– De l’arsenic dans le vin ? L’alcool est un délicieux poison mais pas à ce point !
Le directeur adjoint de cabinet prend un peu à la légère le compte rendu de mon entretien avec le professeur Mourreu, de l’Académie de médecine, qui met en garde la presse, l’opinion et les pouvoirs publics sur un nouveau danger lié au vin.
Pour protéger les vignes des attaques d’insectes et de parasites, certains vignerons utilisent une bouillie très efficace, l’arséniate de plomb, et répandent cette mixture sur toute leur propriété. Résultat : on retrouve de l’arsenic, ce poison très violent, même à petite dose, dans le vin que nous buvons.
Nancy, la fête de la Vigne en 1909. Le vin est un vrai symbole de… longévité.
Le directeur reprend:
-Tout cela n’est pas bien sérieux. Pour que le mélange soit dangereux, il faudrait que les vendanges aient lieu juste après sa diffusion dans la vigne. Or, souvent, il se passe plusieurs semaines voire plusieurs mois entre les deux opérations. L’arsenic est donc dispersé par les eaux de pluie et par les vents. Dame Nature, dans son immensité, nous protège !
J’essaie de contre argumenter :
– Il y a pourtant des textes qui interdisent l’usage de produits à base d’arsenic. Il faudrait les faire appliquer. Le poison peut polluer les puits ou intoxiquer les ouvriers agricoles. Dans son laboratoire, le professeur Mourreu a placé des escargots au contact de vignes traitées à l’arséniate puis, il a analysé la chair des gastéropodes. Elle était fortement contaminée ! Pour l’être humain, les conséquences seraient identiques !
Le directeur, fatigué par la tournure prise par la conversation :
» Ecoutez, nous ne sommes pas des escargots de Bourgogne. Notre organisme robuste peut se permettre d’absorber les très faibles doses d’arsenic que l’on détecte dans le vin mais aussi dans le jambon ou même dans le sel.
Il n’est pas question de faire sortir un nouveau texte à destination des vignerons ou de renforcer les contrôles. Les émeutes dans le Midi en 1907 constituent un très mauvais souvenir pour le gouvernement tout entier. Il convient d’éviter toute nouvelle action de notre part qui serait perçue comme une provocation vis à vis d’une profession fragilisée.
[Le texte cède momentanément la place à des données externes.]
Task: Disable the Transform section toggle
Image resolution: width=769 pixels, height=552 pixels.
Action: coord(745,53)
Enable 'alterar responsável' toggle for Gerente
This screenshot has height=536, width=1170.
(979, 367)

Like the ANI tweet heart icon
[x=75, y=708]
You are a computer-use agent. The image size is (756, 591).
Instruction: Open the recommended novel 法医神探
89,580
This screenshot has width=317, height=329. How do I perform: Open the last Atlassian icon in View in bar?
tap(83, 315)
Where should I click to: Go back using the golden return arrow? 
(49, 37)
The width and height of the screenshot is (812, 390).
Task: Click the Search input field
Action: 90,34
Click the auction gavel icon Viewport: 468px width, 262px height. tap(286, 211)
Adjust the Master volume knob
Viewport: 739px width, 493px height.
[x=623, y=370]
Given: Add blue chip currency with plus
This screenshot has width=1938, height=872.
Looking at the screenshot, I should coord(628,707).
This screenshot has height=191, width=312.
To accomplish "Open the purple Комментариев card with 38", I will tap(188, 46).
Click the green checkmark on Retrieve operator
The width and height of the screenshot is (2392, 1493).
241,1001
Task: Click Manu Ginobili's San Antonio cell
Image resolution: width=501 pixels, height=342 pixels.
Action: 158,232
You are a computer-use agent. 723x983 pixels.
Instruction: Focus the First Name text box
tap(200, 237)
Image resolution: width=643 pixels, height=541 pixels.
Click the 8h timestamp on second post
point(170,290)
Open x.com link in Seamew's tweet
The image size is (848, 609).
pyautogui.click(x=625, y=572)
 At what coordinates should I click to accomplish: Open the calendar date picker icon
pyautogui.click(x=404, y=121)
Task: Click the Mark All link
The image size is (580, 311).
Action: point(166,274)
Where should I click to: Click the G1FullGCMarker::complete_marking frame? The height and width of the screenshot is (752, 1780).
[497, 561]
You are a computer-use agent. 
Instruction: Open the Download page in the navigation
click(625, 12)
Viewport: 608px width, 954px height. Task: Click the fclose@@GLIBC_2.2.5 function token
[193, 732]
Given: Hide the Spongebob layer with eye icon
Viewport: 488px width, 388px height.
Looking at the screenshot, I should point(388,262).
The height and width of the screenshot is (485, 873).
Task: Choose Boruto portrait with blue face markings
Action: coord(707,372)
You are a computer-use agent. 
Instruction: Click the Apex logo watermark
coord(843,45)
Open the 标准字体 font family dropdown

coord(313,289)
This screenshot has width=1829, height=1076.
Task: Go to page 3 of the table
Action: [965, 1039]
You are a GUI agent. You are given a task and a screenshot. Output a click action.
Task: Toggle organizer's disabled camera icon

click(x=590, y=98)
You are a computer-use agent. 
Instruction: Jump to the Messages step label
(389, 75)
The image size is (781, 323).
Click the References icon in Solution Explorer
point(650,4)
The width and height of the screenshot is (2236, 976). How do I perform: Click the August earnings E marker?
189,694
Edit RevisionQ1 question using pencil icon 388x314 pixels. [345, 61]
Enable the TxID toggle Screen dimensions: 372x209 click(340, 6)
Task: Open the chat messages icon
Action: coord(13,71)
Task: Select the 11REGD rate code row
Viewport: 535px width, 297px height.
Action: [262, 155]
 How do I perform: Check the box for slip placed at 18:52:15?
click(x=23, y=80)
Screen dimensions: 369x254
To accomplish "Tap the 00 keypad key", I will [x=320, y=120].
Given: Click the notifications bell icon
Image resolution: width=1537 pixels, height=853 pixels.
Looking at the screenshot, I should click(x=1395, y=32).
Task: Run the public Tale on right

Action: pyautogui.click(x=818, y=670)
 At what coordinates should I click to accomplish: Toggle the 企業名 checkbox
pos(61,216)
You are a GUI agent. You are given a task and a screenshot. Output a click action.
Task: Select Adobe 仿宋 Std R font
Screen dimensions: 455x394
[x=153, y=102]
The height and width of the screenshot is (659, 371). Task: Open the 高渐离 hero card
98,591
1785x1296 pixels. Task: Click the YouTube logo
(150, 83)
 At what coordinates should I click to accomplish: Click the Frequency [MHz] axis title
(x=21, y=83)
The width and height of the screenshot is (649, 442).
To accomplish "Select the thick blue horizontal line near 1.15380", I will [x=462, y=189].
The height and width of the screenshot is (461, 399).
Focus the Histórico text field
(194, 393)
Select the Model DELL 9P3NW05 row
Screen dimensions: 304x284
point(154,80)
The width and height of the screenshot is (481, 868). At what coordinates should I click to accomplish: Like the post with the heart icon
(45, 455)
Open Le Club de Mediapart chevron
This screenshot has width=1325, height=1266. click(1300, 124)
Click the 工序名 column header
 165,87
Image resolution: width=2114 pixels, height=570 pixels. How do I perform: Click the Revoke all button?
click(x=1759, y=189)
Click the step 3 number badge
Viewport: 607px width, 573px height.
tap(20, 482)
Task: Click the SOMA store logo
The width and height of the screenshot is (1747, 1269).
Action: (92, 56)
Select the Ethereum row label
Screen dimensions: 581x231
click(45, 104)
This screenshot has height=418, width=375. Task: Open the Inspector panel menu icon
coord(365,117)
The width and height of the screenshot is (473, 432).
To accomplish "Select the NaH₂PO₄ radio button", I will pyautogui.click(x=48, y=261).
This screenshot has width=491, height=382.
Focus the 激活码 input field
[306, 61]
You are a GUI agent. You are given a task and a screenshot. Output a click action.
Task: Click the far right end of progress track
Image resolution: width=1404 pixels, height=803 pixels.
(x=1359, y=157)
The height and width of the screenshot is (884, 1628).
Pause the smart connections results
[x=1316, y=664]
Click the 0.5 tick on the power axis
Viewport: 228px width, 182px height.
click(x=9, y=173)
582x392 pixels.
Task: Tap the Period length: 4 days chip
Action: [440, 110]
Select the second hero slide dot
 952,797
Les experts entre eux ne sont même pas d’accord. J’ai aussi reçu un médecin, le docteur Trabut, envoyé par des députés des régions viticoles. Il n’est pas aussi pessimiste que votre professeur Mourreu. Laissons les scientifiques débattre et évitons de nous mêler de tout cela. Il n’y a que des coups à prendre. Vous avez une liste de victimes de l’arsenic dans le vin ? Vous avez des malades en hôpital prêts à témoigner ? Vous voyez bien que non. Halte aux polémiques, laissons Mourreu avec ses peurs. Si on écoutaient les médecins, il faudrait arrêter tous les plaisirs de la vie ! »
Le dossier de l’arsenic dans le vin est clos. Cette boisson reste un monument national prioritaire et sacré. La santé des Français attendra.